SKS splitting in the Western Indian Ocean from land and seafloor seismometers: plume, plate and ridge signatures

We present SKS splitting measurements in the Western Indian Ocean, recorded on 20 land and 57 seafloor seismometers deployed by the RHUM-RUM experiment (Réunion Hotspot and Upper Mantle – Réunions Unterer Mantel). We discuss our splitting observations within their geodynamic settings and compare them to SKS splitting parameters predicted from an azimuthally anisotropic Rayleigh wave tomography model that includes the RHUM-RUM data. We find that anisotropic directions poorly correlate with the present-day motion of the Somali plate, which at <2.6 cm/yr may be too slow to cause strongly sheared fabric in the asthenosphere.
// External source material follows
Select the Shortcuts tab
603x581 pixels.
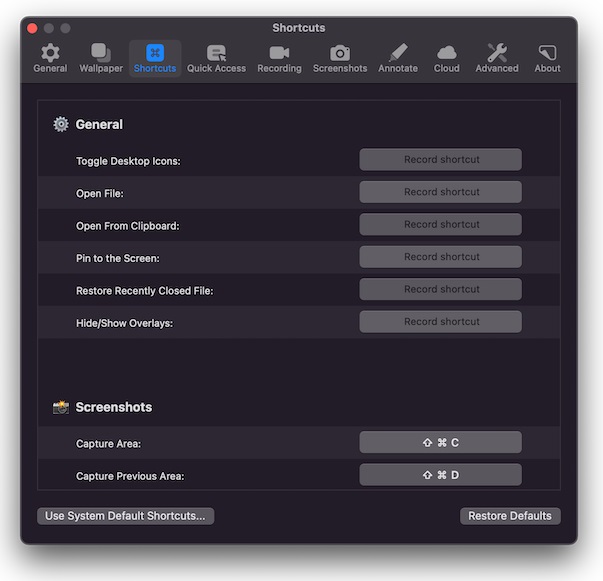[155, 58]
Fast split directions (Φ) between La Réunion and the Central Indian Ridge (CIR) trend E–W and provide strong, first seismological evidence for near-horizontal flow in the asthenosphere that connects the Réunion mantle upwelling with the CIR, supporting a long-standing hypothesis on plume–ridge interaction. In the vicinity of the Réunion hotspot, we observe a seismic anisotropy pattern indicative of a parabolic asthenospheric flow controlled by the Réunion mantle upwelling and its consecutive asthenospheric spreading. We furthermore observe ridge-normal Φ along the CIR and ridge-parallel Φ along the Southwest Indian Ridge (SWIR), both mainly attributed to asthenospheric mantle flows. In the Mozambique Channel between East-Africa and Madagascar, we attribute E–W trending Φ to frozen lithospheric structures, recording the paleo-orientation of the spreading ridges that enabled Madagascar's separation away from Africa. Based on the synopsis of this and previous SKS splitting studies at mid-ocean ridges, we propose that ridge-normal Φ may develop at fast and intermediate spreading ridges (e.g., CIR and East Pacific Rise) and ridge-parallel Φ could be characteristic to slow spreading ridges (e.g., SWIR, Mid-Atlantic Ridge and the paleo-ridges in the Mozambique Channel).